Extracted text:
-------

The Forest House
- First edition cover
- Author: Marion Zimmer Bradley
- Cover artist: John Jude Palencar
- Language: English
- Genre: Fantasy novel
- Publisher: Viking Press
- Publication date: 1 April 1994
- Publication place: United States
- Media type: Print (Hardback & Paperback)
- Pages: 432
- ISBN: 0-670-84454-3
- OCLC: 29184773
- Dewey Decimal: 813/.54 20
- LC Class: PS3552.R228 F67 1994
- Preceded by: The Mists of Avalon
- Followed by: Lady of Avalon

= The Forest House =

1994 novel by Marion Zimmer Bradley

The Forest House is a fantasy novel by American writers Marion Zimmer Bradley and Diana L. Paxson, though the latter is uncredited by the publisher. It is a prequel to Bradley's Arthurian novel The Mists of Avalon.

The plot of The Forest House is based on that of the opera Norma, relocated from Gaul to Britain, but sharing the basic plot outline of a love affair between a Druidic priestess and a Roman officer.

==Background==
The Forest House is set in the first century CE in the west of Britain, which was then part of the Roman Empire. Bradley wrote of the conquest of the Celtic tribes and the political and religious implications of the occupation. The novel revolves around the Druidic priestesses who serve the Goddess and keep the ancient rites of learning, healing, and magic lore in their sanctuary, The Forest House. The forbidden love between the priestess Eilan and the Roman officer Gaius is one of the book's principal story lines. Bradley tells the story from both the British, female, druidic perspective, and the Roman, male, legionary perspective, and does so without apparent prejudice, in a style characteristic of her Avalon Series.

==Plot summary==
In the early days of the conquest, when the Roman Legions are aggressively persecuting the Druids, the sanctuary of the Goddess on the isle of Mona is destroyed and its Druids are murdered and its priestesses are raped. Mona had enjoyed a degree of independence from Roman rule for almost twenty years because Boudica's revolt had forced Roman general Gaius Suetonius Paulinus to withdraw before consolidating his conquest. When the Romans returned under Gnaeus Julius Agricola, they were determined to decisively break the power of the Druids. They destroyed the sacred groves, raped all the women and murdered any Druids who resisted. After the destruction of the sanctuary, those raped priestesses who conceived killed all the girl children but left the boys that were born alive, then killed themselves rather than live with the atrocities done to them. The surviving males later became a rebel group known as the Ravens, which swore vengeance against Rome. Lhiannon, one of the remaining priestesses, re-establishes a new sanctuary at Vernemeton (Most Holy Grove), or The Forest House, which is partially controlled and protected by the Romans.

-------

Brief 1: According to the article on The Forest House, the novel's plot is based on which opera?
Brief 2: Rename "Instruction" to "Step" in the listing, from the line with "This screenshot has width=844, height=643." up to and including the line with "will (635, 418).", leaving all else unchanged. Return only those lines.

Stored dataset items:

-------

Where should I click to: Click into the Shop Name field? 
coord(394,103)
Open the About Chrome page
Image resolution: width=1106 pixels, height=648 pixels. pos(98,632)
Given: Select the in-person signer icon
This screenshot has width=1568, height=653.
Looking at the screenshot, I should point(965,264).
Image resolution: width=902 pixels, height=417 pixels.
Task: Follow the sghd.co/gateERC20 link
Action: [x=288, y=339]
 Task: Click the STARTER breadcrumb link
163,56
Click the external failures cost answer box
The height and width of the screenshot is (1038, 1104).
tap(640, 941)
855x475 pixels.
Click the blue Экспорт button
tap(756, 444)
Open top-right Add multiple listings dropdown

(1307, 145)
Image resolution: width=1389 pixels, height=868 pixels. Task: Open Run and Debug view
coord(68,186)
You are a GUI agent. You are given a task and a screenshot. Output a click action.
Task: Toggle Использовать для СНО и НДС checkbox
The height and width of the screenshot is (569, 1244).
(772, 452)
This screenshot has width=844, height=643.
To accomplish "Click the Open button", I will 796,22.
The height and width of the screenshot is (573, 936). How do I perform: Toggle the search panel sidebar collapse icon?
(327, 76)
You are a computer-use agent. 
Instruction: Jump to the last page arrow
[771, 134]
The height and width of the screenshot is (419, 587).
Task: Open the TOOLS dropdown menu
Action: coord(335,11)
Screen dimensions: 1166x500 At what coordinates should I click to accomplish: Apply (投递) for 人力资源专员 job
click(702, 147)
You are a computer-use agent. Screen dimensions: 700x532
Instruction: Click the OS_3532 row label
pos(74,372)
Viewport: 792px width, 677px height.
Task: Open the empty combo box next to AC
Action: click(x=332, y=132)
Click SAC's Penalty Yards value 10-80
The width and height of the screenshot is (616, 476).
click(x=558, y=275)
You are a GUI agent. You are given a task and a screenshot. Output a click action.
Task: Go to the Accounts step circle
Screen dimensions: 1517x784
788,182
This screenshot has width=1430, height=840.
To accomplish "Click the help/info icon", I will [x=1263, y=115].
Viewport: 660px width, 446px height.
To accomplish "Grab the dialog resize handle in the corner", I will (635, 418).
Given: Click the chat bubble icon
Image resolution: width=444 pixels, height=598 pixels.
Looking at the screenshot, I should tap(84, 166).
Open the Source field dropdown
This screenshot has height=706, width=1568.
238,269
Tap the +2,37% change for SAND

-------

Final answer 1: Norma

Final answer 2:
This screenshot has width=844, height=643.
To accomplish "Click the Open button", I will 796,22.
The height and width of the screenshot is (573, 936). How do I perform: Toggle the search panel sidebar collapse icon?
(327, 76)
You are a computer-use agent. 
Step: Jump to the last page arrow
[771, 134]
The height and width of the screenshot is (419, 587).
Task: Open the TOOLS dropdown menu
Action: coord(335,11)
Screen dimensions: 1166x500 At what coordinates should I click to accomplish: Apply (投递) for 人力资源专员 job
click(702, 147)
You are a computer-use agent. Screen dimensions: 700x532
Step: Click the OS_3532 row label
pos(74,372)
Viewport: 792px width, 677px height.
Task: Open the empty combo box next to AC
Action: click(x=332, y=132)
Click SAC's Penalty Yards value 10-80
The width and height of the screenshot is (616, 476).
click(x=558, y=275)
You are a GUI agent. You are given a task and a screenshot. Output a click action.
Task: Go to the Accounts step circle
Screen dimensions: 1517x784
788,182
This screenshot has width=1430, height=840.
To accomplish "Click the help/info icon", I will [x=1263, y=115].
Viewport: 660px width, 446px height.
To accomplish "Grab the dialog resize handle in the corner", I will (635, 418).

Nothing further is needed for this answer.